Patents are national rights and are largely unaffected by Brexit. The European Patent Convention provides a streamlined route for applying for patents through the European Patent Office (EPO) in a wide range of countries, including the EU member states and the UK. However, the EPO is an independent institution outside the EU.
The Unified Patent Court (UPC)
The UK has now formally withdrawn from the proposed European Union UPC project, which aims to introduce a more streamlined and cost-effective framework for patent litigation in the EU. Despite recent constitutional challenges in Germany, there is still significant support for pushing ahead with the project in the EU27. All patent owners with patents in the EU27 and relevant licensees should therefore keep a watching brief in order to be ready to participate in the expected sunrise period if the court goes ahead. Please see our update here.

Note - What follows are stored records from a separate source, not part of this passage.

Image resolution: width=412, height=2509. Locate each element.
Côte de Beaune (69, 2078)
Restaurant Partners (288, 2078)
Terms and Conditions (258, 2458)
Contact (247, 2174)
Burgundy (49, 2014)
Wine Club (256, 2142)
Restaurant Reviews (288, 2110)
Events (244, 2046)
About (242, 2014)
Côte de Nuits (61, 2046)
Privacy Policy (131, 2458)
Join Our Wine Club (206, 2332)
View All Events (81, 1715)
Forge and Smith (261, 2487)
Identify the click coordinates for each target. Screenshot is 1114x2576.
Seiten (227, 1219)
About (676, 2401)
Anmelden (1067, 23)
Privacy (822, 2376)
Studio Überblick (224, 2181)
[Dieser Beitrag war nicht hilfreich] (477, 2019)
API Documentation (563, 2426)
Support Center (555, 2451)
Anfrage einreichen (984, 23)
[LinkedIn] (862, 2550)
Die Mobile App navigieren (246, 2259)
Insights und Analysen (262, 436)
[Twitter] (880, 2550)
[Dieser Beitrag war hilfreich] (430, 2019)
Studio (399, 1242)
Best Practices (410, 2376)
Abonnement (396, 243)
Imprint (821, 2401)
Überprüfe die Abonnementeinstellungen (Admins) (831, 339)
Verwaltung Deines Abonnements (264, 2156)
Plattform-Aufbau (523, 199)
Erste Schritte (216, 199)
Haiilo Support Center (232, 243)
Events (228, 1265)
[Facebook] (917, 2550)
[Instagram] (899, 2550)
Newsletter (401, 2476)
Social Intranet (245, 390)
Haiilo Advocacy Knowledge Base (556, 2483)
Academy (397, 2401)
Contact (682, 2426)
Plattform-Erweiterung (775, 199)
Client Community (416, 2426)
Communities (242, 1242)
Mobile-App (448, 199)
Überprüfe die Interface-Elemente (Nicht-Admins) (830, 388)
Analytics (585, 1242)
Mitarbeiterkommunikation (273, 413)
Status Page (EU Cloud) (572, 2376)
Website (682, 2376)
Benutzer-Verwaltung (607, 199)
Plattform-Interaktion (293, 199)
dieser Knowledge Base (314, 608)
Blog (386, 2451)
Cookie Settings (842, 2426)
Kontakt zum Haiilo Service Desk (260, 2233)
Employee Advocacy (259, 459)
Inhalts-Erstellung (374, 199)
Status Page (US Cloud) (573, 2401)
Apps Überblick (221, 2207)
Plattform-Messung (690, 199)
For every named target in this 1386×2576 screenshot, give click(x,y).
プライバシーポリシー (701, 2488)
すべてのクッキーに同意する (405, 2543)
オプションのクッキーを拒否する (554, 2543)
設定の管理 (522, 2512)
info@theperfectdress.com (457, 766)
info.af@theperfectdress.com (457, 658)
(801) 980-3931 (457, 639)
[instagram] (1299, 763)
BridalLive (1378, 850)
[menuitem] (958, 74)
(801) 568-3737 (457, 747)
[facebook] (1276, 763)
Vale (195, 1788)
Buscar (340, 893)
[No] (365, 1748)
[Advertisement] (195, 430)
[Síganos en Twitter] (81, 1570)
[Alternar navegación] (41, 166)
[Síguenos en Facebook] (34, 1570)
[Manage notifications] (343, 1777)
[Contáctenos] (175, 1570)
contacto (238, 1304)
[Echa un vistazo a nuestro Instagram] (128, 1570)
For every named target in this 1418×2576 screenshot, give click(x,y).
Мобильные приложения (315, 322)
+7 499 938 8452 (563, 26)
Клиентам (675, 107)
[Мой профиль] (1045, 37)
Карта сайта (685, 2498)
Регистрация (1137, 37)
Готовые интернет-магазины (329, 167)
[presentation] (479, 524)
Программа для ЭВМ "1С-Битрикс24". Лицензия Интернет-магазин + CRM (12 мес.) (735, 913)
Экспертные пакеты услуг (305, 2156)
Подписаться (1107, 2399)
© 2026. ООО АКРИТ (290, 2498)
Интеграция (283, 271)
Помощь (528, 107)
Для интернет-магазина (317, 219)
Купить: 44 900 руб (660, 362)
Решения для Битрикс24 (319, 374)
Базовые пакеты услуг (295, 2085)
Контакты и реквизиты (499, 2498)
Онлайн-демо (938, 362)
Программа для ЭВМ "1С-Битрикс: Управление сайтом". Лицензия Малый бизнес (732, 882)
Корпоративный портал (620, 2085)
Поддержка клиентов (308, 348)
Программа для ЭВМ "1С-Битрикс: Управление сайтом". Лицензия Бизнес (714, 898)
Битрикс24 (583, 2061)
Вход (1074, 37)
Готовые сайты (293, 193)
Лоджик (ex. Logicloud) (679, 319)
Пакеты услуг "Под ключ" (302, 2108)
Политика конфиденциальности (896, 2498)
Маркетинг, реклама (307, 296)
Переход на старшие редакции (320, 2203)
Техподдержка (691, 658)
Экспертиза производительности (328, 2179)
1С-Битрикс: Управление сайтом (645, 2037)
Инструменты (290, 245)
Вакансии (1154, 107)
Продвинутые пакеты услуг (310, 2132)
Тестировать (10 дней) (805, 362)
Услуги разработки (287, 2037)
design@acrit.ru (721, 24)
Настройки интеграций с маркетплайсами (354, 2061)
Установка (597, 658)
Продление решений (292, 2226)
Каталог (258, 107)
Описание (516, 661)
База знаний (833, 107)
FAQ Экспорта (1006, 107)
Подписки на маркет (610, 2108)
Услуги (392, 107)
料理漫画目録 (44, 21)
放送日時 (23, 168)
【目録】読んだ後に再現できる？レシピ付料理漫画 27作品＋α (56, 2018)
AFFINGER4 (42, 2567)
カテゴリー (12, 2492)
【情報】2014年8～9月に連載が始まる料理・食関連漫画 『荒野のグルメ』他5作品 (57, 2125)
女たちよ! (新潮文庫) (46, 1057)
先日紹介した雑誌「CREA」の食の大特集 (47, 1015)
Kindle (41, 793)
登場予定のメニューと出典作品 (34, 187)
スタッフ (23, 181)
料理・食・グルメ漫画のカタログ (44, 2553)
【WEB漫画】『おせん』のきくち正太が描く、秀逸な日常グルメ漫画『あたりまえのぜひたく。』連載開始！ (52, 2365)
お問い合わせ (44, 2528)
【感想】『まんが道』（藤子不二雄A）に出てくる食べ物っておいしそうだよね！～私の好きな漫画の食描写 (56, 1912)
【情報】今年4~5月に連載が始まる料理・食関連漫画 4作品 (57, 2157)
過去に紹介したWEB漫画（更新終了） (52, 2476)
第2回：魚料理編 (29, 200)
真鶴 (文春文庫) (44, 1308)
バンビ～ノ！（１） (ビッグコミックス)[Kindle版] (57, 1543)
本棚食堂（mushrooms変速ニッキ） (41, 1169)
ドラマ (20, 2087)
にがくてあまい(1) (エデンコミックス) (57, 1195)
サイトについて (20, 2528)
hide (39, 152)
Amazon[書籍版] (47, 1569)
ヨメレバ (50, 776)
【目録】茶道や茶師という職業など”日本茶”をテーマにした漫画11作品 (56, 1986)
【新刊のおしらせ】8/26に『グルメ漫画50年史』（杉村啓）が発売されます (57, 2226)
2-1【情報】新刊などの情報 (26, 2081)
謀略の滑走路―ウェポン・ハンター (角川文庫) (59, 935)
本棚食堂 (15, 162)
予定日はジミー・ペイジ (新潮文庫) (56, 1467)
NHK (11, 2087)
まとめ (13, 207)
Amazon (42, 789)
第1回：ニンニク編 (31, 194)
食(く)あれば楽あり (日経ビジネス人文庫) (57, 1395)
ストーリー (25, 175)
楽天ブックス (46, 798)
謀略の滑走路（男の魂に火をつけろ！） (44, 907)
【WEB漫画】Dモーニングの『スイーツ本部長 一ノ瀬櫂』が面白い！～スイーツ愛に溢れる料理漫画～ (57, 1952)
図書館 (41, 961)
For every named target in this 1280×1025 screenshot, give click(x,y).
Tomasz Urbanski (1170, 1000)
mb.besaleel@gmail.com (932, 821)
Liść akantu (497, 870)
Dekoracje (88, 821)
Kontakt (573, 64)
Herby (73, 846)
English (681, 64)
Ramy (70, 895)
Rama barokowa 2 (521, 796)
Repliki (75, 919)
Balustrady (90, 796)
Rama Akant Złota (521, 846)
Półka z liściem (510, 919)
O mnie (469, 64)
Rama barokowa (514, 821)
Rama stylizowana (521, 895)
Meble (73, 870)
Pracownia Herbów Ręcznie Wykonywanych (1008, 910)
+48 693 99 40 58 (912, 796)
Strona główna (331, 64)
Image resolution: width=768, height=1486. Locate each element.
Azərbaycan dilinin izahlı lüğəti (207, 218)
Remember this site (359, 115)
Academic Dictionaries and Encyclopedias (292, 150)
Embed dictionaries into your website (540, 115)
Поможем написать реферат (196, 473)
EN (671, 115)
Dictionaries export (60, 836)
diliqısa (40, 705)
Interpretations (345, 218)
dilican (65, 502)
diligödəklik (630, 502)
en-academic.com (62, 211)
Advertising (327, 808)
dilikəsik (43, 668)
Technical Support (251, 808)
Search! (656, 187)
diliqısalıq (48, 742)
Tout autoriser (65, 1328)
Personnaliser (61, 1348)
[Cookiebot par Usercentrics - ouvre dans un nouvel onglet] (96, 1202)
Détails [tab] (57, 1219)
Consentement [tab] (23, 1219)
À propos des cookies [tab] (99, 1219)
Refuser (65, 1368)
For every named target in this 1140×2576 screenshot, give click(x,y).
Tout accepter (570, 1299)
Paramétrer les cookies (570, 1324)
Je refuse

Supplementary Protection Certificates (SPCs)
SPCs extend patent protection for qualifying authorised medicines for up to five years to compensate the patent holder for delays in bringing the drug to market resulting from the need to obtain marketing authorisation (MA). The SPC regime was established under EU law and applies across all EU Member States. However, the SPCs are applied for on a national basis. Following Brexit the UK has set up its own SPC scheme, which is broadly aligned with the EU regime. Applications will continue to be made to the UK Intellectual Property Office. However, there are some important procedural changes arising from Northern Ireland’s continuing regulatory alignment with the EU in particular.
SPCs are based on MAs. In the post Brexit landscape MAs in the UK may cover the whole of the UK or they may be limited to Great Britain or to Northern Ireland (which will continue to participate in the European centralised procedure). The territory covered by the SPC will reflect the territory of the MA that has been obtained at the time the application for the SPC is filed (e.g. NI). It may then be extended later if an MA is obtained for another part of the UK (e.g. GB). The deadline for filing the SPC application is six months from the earliest authorisation anywhere in the UK. However, the term of the SPC will be based on the earliest authorisation in the UK or European Economic Area (EEA). This means that the potential term for GB may be cut short if authorisation anywhere in the EEA precedes authorisation in GB.
The UK regime will continue to provide for six-month extensions to SPCs where there has been testing for paediatric use. An advantage is that it is no longer necessary to provide evidence of corresponding MAs right across the EEA in order to obtain the extension.
In order to encourage generic and biosimilar production within the EEA, the EU recently introduced a limitation allowing generics and biosimilars to manufacture products in the EEA during the term of an SPC for export to countries outside the EEA where there was no equivalent protection or where patent protection has expired. The waiver also allows manufacture of generics and biosimilars in the last six months of the SPC to prepare for launch immediately on expiration of the SPC. This waiver is replicated in the new UK system, allowing biosimilars and generics to be manufactured in the UK for export outside the UK or EU and for launch on expiry in the UK or EU.